总是在输出中获得重复的输入文件 [英] always get duplicate input file in output
本文介绍了总是在输出中获得重复的输入文件的处理方法,对大家解决问题具有一定的参考价值,需要的朋友们下面随着小编来一起学习吧!
问题描述
文件在这里:
计算机科学或计算
science(缩写为CS或CompSci)是科学的b $ b b计算方法及其应用程序。
计算机科学家擅长计算理论和计算机或计算机的设计
系统
file is here:
Computer science or computing
science (abbreviated CS or CompSci) is the scientific
approach to computation and its applications.
A computer scientist specialises in the theory of
computation and the design of computers or computational
systems
#include " stdafx.h "
#include < fstream >
#include < iostream >
#include < cctype >
#include < string >
#include < algorithm >
#include <map>
#include < vector >
#include < string >
#include < set >
#include < cstddef >
#include < sstream >
using namespace std;
std::string int_to_string(int);
// tabdil int i into s C++ string
string int_to_string(int i) {
stringstream out;
out<< i ;
return out.str();
}
//an index to a file.
class FileIndex {
public:
FileIndex(int);
FileIndex* getNext();
int getIndex();
void setNext(FileIndex*);
private:
int index; // The index of the file a word was found in.
FileIndex* next; // The next file index.
};
// The class for the inverted index generator.
class InvertedIndexGen {
public:
InvertedIndexGen();
~InvertedIndexGen();
int build(const std::string&);
FileIndex* lookup(const std::string&);
void to_set(std:: set<int>&s, FileIndex* ) ;
std::string toString();
int numberOfWords();
private:
std::map<std::string,> idx;
//
int loadIndexFile(std::vector<std::string xmlns:std="#unknown">&, const std::string&);
int indexFiles(const std::vector<std::string>&);
int readWords(const std::string&, std::vector<std::string>&);
void insert(const std::string&, int);
};
InvertedIndexGen::InvertedIndexGen() {
// Default constructor.
}
InvertedIndexGen::~InvertedIndexGen() {
map<string,>::iterator it = idx.begin();
// iterate over each map element pair.
while (it != idx.end()) {
FileIndex* fi = it->second;
// Now, delete each file index.
while (fi != NULL) {
FileIndex* p = fi;
fi = fi->getNext();
delete p;
}
it++;
}
// Next, delete all map entries.
idx.clear();
}
// Takes a file name as an argument and builds the inverted index.

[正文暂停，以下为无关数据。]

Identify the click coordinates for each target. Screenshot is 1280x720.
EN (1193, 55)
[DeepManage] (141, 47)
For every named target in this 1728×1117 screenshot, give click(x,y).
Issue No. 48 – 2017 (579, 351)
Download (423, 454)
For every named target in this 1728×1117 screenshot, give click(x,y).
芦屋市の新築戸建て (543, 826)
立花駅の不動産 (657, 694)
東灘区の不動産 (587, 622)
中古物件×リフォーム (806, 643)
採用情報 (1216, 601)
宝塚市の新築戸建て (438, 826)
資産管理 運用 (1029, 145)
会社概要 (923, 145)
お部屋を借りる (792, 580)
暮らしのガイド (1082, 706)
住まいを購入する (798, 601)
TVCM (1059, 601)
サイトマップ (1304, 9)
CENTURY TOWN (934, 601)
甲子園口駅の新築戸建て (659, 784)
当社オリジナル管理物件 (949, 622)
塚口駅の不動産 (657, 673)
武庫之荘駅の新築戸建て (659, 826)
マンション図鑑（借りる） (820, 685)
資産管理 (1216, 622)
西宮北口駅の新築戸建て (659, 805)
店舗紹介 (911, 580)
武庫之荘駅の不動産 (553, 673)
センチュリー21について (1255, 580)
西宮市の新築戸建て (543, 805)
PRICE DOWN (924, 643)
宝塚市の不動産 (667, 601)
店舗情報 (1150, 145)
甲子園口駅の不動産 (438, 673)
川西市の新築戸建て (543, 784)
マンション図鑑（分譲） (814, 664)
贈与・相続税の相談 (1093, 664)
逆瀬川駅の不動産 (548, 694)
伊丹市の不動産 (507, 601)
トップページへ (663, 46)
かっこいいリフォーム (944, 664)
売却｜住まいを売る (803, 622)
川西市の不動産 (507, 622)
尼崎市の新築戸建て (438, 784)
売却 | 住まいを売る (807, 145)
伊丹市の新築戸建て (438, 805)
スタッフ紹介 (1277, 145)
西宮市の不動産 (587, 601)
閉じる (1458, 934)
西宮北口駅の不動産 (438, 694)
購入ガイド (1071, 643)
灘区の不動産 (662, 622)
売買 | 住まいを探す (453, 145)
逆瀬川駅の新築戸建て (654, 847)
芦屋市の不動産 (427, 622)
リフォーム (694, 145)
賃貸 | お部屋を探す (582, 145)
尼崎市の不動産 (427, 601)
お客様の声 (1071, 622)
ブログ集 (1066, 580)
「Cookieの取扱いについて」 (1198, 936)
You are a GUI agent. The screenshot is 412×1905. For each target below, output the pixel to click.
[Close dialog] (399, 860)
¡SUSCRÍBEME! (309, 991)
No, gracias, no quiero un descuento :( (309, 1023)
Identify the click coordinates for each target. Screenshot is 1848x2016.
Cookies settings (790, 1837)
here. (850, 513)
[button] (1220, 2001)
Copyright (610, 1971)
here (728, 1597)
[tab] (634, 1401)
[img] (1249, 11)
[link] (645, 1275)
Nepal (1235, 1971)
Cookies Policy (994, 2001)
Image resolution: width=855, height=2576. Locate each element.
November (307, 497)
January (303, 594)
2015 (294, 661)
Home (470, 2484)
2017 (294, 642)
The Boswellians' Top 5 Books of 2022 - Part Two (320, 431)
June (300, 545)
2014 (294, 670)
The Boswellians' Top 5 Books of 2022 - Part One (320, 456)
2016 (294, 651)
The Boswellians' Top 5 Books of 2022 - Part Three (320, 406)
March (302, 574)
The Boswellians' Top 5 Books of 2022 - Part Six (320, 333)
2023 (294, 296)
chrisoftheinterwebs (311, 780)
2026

int InvertedIndexGen::build(const string& file) {
vector<string> files;
if (loadIndexFile(files, file) == -1)
return -1;
if (indexFiles(files) == -1)
return -1;
return 0;
}
// Looks up a word in the inverted index.
FileIndex* InvertedIndexGen::lookup(const string& word) {
return idx[word];
}
// Returns true if c is an alpha character.
int alpha(char c) {
return isalpha(c) ;
}
// Returns true if c is not an alpha character.
bool not_alpha(char c) {
return !isalpha(c);
}
// This method splits the string str into a vector of strings. That is, we
// split a sentence into words.
//
vector<string> split(const string& str) {
vector<string> ret;
string::const_iterator i = str.begin();
while (i != str.end()) {
// Ignore unrecognized characters (non-alpha):
i = find_if(i, str.end(), alpha);
// Find the next alpha word:
string::const_iterator j = find_if(i, str.end(), not_alpha);
// Copy the characters in [i, j)
if (i != str.end())
ret.push_back(string(i, j));
i = j;
}
return ret;
}
// This method reads the words in the provided file into the vector v.
//
int InvertedIndexGen::readWords(const string& file, vector<string>& v) {
std::ifstream infile("D:/C++ project/ConsoleApplication7/file.txt");
if (infile) {
std::string line;
while (getline(infile, line)) {
vector<string> words = split(line);
v.insert(v.end(), words.begin(), words.end());
}
return 0;
}
else {
cerr << "can't open file " << file << endl;
return -1;
}
}
//
// This method converts the FileIndex list fi into a set of
// integers representing the file indexes.
//
void InvertedIndexGen :: to_set(set<int>&s, FileIndex* fi) {
FileIndex* p = fi;
while (p != NULL) {
s.insert(p->getIndex());
p = p->getNext();
}
}
// Indexes each file in the files vector.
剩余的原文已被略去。